The Ultimaker is a great 3D printer that is known in the desktop 3D printing community for printing quickly and reliably. It can use both ABS and PLA filament, and the original is made from a lasercut plywood construction and assembled using slotted "t-nuts" (The community calls these bolted joints t-nuts even though these aren't real T-Nuts, which you can use to clamp parts to a mill bed, among other things).
This sounds similar to my FASBot! Here I will look into the similarities and differences between the two.
To start, the material, while also wood, is plywood, as opposed to MDF. According to some online sources (http://www.diffen.com/difference/MDF_vs_Plywood), plywood is stiffer than MDF an is less sensitive to moisture.
How much stiffer is plywood than MDF? According to
Matweb, the Young's Modulus of plywood is 9.8 GPa. According to
MakeItFrom, the Young's Modulus of MDF is only 4GPa. Plywood is over twice as stiff!
This is probably bcause MDF is compressed bits of wood fibers while plywood has long grains. It's the difference between baking a cake of carbon fiber shavings and epoxy versus making a tube from longer strands of carbon fiber epoxied together. The latter will be stronger.
The main structure forms a cube that is held together with slots and tabs for alignment, and "T-nuts" to keep everything together.
The printer uses belt drive for the X-Y axes, and a hefty leadscrew for the Z axis. Here are the main guides that transmit force to the printer head. A single, long bushing is pressed through each, that looks about 3X as long as the diameter of the shaft. Saint Venant strikes again! The belts are tensioned using those little clamps sticking out the sides.
Each axis has a pair of these guides, spaced far apart. Each slides along a shaft that also transmits motor torque. The axis shafts are held at each end with a radial bearing that are held in place with a pair of plates (shown above disassembled).
Like my FASBot clamp axes, the Ultimaker transmits motor force to one direct leader slide and one follower slide through a belt transmission. Using this construction, force can be applied to both sides at once, preventing jamming. Each pair of slides pushes another shaft sideways, causing the printer head to move. The printer can still slide along this shaft, but is constrained by an orthogonal shaft coupled to another pair of slides.
The build platform is the carriage of the Z axis. It has two beefy sides to allow it to be cantilevered without much deflection, and a pair linear bearings allow it to move only up and down.
The bearings are held in place with stacked parts. Note that the length of this bearing is about 3X the diameter of the guide shaft. Saint Venant!

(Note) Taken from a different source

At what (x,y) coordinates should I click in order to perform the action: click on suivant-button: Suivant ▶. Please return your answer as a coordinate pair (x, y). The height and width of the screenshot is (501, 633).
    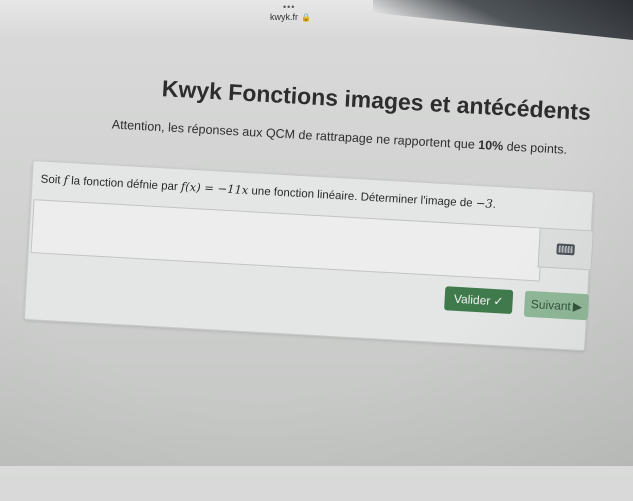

The leadscrew is constrained at the bottom using a rigid shaft coupling that attaches a stepper motor located underneath the printer bottom plate. A bearing supports the shaft coupling, and thus the leadscrew, axially. The leadsrew is not constrained at all from the top, which would allow it to. This is acceptable, because the printer process is only sensitive while the bed is moving downward, and this occurs in tiny steps of 0.001" (~ 20 microns) at a time. The only forces the leadscrew will see are downward gravitational forces.